With the help of her father in Paris, she created a route of safe houses through France. At the Spanish border, she arranged for Basque guides to ferry the Allied airmen over the goat trails used by smugglers in the Pyrenees.

The Germans made attempts to capture Ms. de Jongh, but she managed to stay free for 18 months -- until Jan. 15, 1943, when a farmhand in the French-Basque village of Urrugne sold her out, along with the three aviators she was helping escape.

The Comet Line was credited with rescuing more than 700 airmen, of which Ms. de Jongh was said to have led 118 to safety. It continued operating through the Normandy invasion of June 1944, by which time hundreds of Comet Line operatives had been captured and sent to concentrations camps or executed.

Peter Eisner, whose book "The Freedom Line" (2004) examined the escape network's pivotal figures, said the Comet Line was the "greatest of escape lines in Europe in numbers of rescues as well as the most sophisticated, longest operating and most successful."

"The value of what she was doing went beyond the individuals she was saving," said Eisner, a former Washington Post editor. "She gave hope to aircrews in England before they took off that there was this angel of mercy working in occupied territory that had a complete system working to find them. It was a great psychological boost."

Ms. de Jongh was born Nov. 30, 1916, in Schaerbeek, in German-occupied Belgium during World War I. She trained as a nurse but found work as a commercial artist before her father, a schoolteacher, deepened her involvement in the resistance.

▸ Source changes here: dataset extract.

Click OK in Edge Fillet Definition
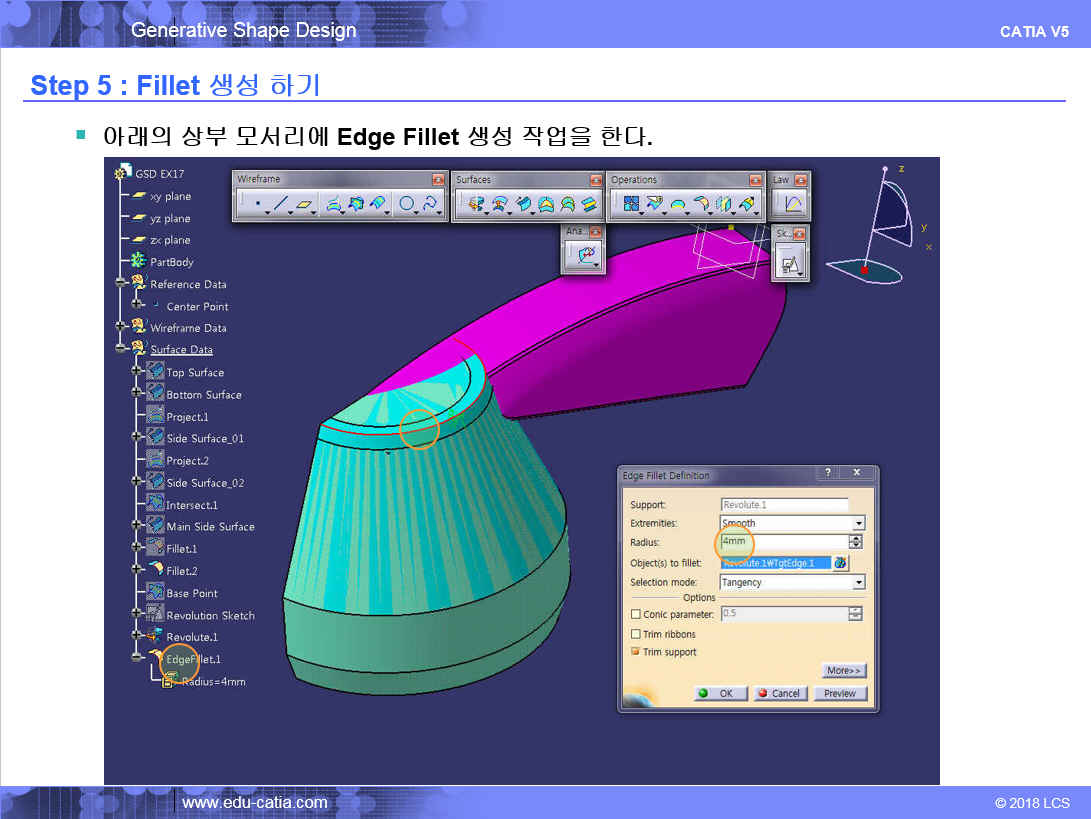The width and height of the screenshot is (1091, 819). point(720,693)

To procure funding for the Comet Line, she traveled in August 1941 with two British army privates in tow to the British consulate in Bilbao, in the northern Basque region of Spain. The British vice consul was skeptical of her offer to help more fliers.

According to "The Freedom Line," the vice consul wondered how someone so attractive could also have had the stamina and wiles to evade the Germans for the 500-mile trip across occupied France.

"I'm as strong as a man," she replied. "Girls attract less attention in the frontier zone than men."

A young political secretary at the consulate persuaded his superiors that she was a legitimate resistance organizer.

Ms. de Jongh crossed the Pyrenees 24 times before the German authorities arrested her near the Spanish border. The Gestapo sent her to a series of prisons and concentration camps, and she ended the war at the Ravensbruck camp, near Berlin.

Her father had been executed by firing squad in Paris in 1944. Ms. de Jongh said she survived the war because the Germans might have been hoping to use her in a prisoner exchange.

After the war, she was feted at Buckingham Palace in London and received the George Medal, a top British civilian award for bravery. She was made a Belgian countess several decades later, after her career had taken her to Africa, first in the Belgian Congo and then in Ethiopia to work in a leper hospital in Addis Ababa.

She retired to Brussels after her eyesight faded and other medical ailments persisted. She periodically attracted media coverage as aging veterans she had helped made their way to Belgium to thank her for rescuing them.

She reminisced for the Times of London in 2000: "When the war was declared I knew what needed to be done. There was no hesitation. We could not stop doing what we had to do. We knew what the cost was. Even if it was at the expense of our lives, we had to fight until the last breath."